Het Zaad

‘Hoe gaat het met je, Sand?’

Kolonel Glokta deed zijn ogen open. Het was donker in de kamer. Hij was laat!

‘Verdomme!’ schreeuwde hij, terwijl hij de lakens van zich afduwde en uit bed sprong. ‘Ik ben laat!’ Hij greep zijn uniformbroek, wurmde zijn benen erin en worstelde met zijn riem.

‘Laat die nou maar zitten, Sand!’ De stem van zijn moeder klonk half geruststellend, half ongeduldig. ‘Waar is het Zaad?’

Glokta keek haar fronsend aan terwijl hij zijn hemd in zijn broek stopte. ‘Ik heb geen tijd voor die onzin, ma! Waarom denk je altijd te weten wat het beste voor mij is?’ Hij keek om zich heen op zoek naar zijn zwaard, maar zag het niet. ‘We zijn in oorlog, weet je!’

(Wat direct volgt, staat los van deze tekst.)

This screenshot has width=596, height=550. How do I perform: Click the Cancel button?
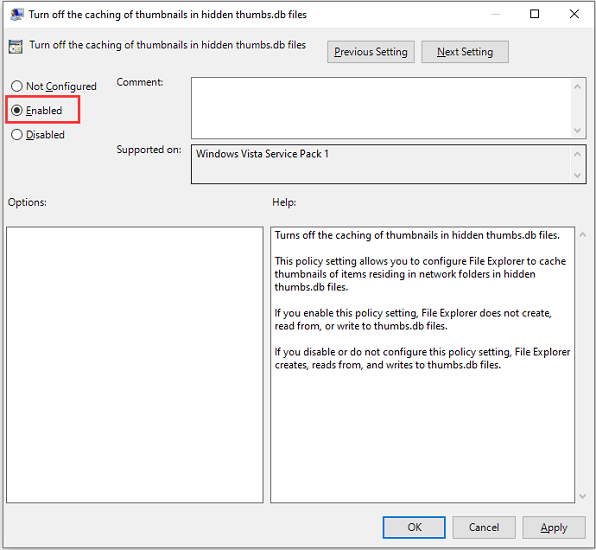pyautogui.click(x=484, y=527)
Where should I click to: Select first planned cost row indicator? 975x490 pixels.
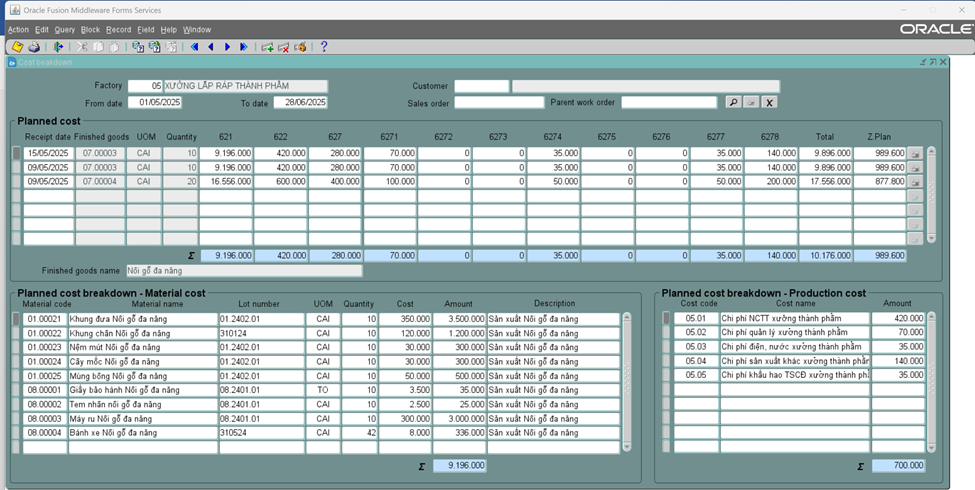pos(16,153)
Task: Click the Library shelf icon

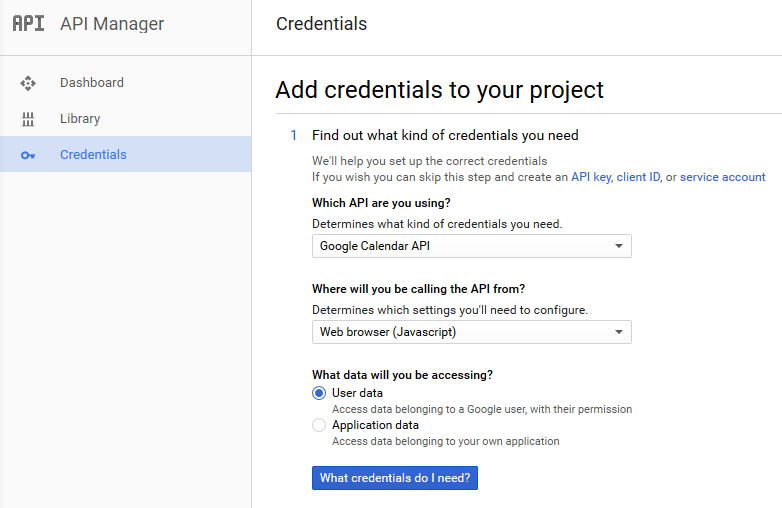Action: [28, 119]
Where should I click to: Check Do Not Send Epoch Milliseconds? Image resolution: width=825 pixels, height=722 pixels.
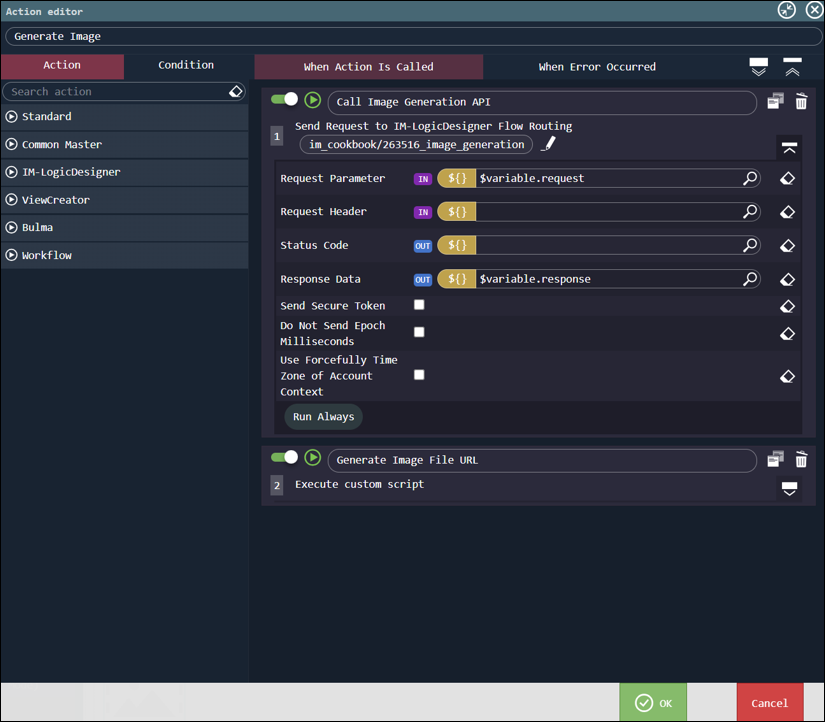coord(419,332)
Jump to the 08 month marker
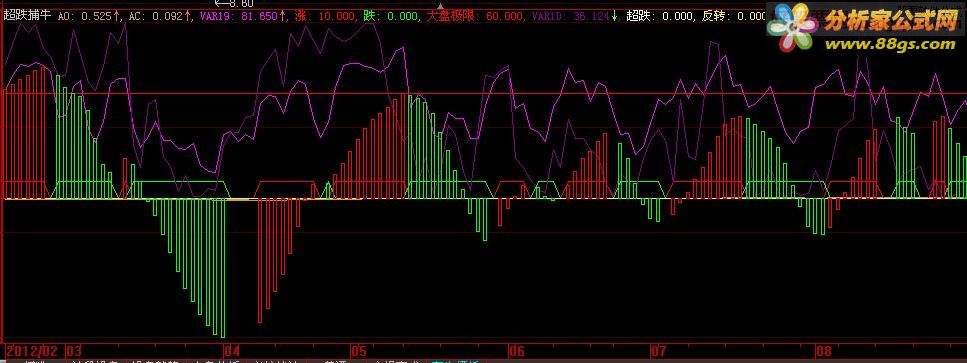967x363 pixels. click(823, 351)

‘Dat klopt.’ De kolonel keek verbaasd op. Het was de stem van hoofdlector Sult. ‘Twee oorlogen. Eén die gevochten wordt met vuur en staal, en nog eentje eronder; een oude oorlog, die al vele jaren wordt voorbereid.’ Glokta fronste zijn voorhoofd. Hoe had hij die ouwe windbuil ooit voor zijn moeder kunnen aanzien? En wat deed hij eigenlijk in Glokta's kamer? Hij zat in de stoel aan het voeteneinde van zijn bed, te praten over oude oorlogen.

‘Wat doe jij verdomme in mijn kamer?’ gromde kolonel Glokta. ‘En wat heb je met mijn zwaard gedaan?’

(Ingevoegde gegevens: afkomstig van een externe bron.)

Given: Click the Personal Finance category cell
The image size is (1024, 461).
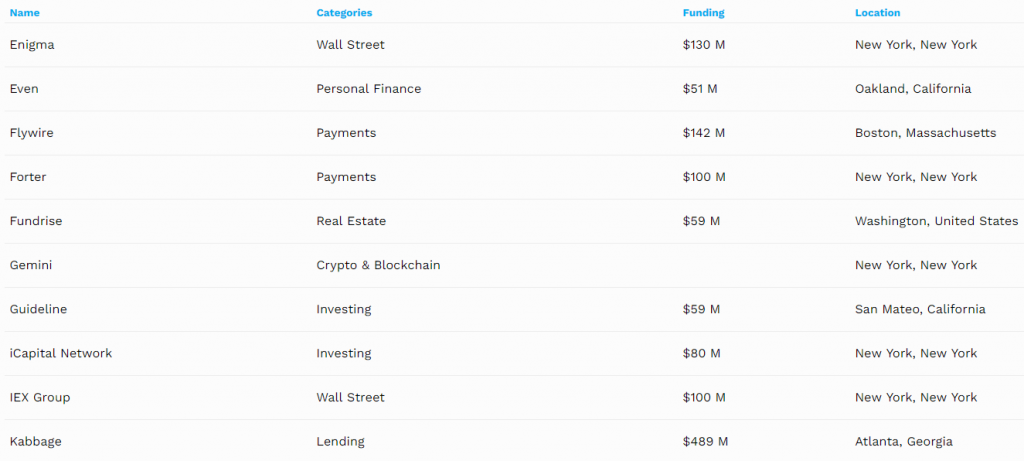Looking at the screenshot, I should pyautogui.click(x=368, y=89).
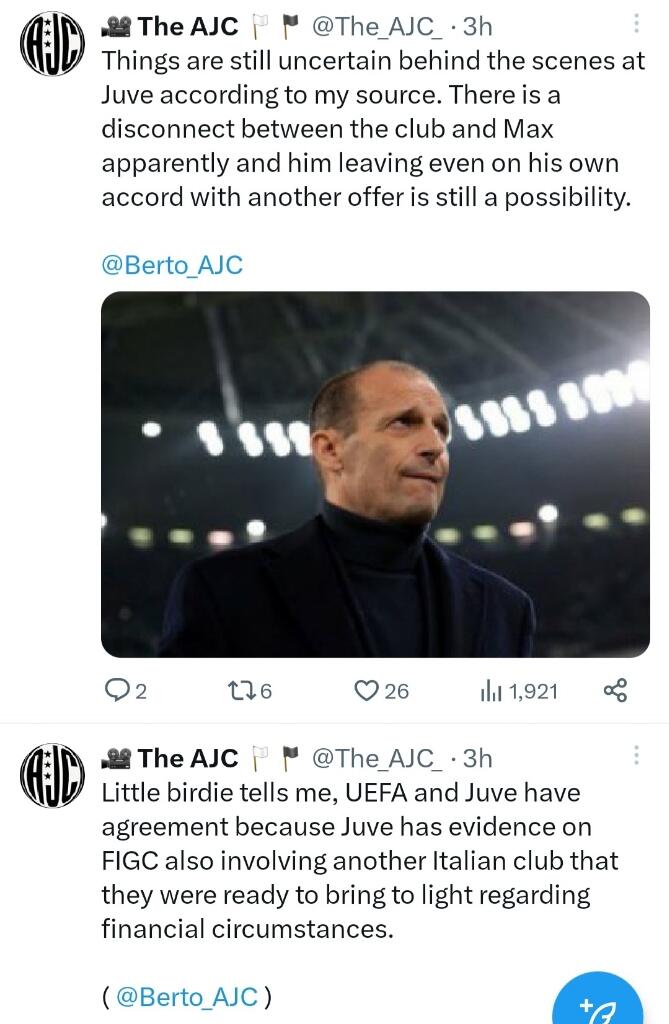Tap @The_AJC_ handle on first tweet
Image resolution: width=669 pixels, height=1024 pixels.
[x=377, y=27]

‘Waar is het Zaad?’ Nu was het weer een vrouwenstem, maar niet die van zijn moeder. Van iemand anders. Hij herkende de stem niet. Hij tuurde in de duisternis en spande zich in om te zien wie in die stoel zat. Hij zag vage omtrekken, maar de schaduwen waren te diep.

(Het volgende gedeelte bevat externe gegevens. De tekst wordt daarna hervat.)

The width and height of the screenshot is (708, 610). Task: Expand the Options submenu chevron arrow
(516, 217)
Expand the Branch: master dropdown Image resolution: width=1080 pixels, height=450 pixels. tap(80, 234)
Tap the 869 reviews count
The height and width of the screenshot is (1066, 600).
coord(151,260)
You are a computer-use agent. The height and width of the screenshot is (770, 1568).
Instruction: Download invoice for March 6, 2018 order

‘Wie ben jij?’ vroeg Glokta streng.

‘Wie was ik? Of wie ben ik?’ De gestalte in de stoel veranderde toen die langzaam, soepel uit de stoel opstond. ‘Ik was een geduldige vrouw, maar ik ben geen vrouw meer, en de slijtage van de jaren heeft ook van mijn geduld weinig overgelaten.’

‘Wat wil je?’ Glokta's stem trilde, terwijl hij achteruitdeinsde.

De gestalte bewoog en stapte in een schacht maanlicht die door het raam naar binnen viel. Een vrouwengestalte, slank en sierlijk, maar de schaduwen bleven rond haar gezicht kleven. Een plotselinge angst klauwde naar hem en hij struikelde achteruit tegen de muur, met zijn arm opgestoken om de vrouw af te weren.

‘Ik wil het Zaad.’ Een bleke hand kwam naar voren en sloot zich om zijn uitgestoken arm. Een zachte aanraking, maar koud. Koud als steen. Glokta trilde, slaakte een geschrokken kreet, kneep zijn ogen dicht. ‘Ik heb het nodig. Je kunt niet begrijpen hoe groot mijn behoefte is. Waar is het?’ Vingers plukten aan zijn kleding, snel en handig, zoekend, schoten in zijn zakken, onder zijn hemd, streken langs zijn huid. Koud. Koud als glas.

‘Het Zaad?’ piepte Glokta, half verlamd van angst.

‘Je weet waar ik het over heb, gebroken man. Waar is het?’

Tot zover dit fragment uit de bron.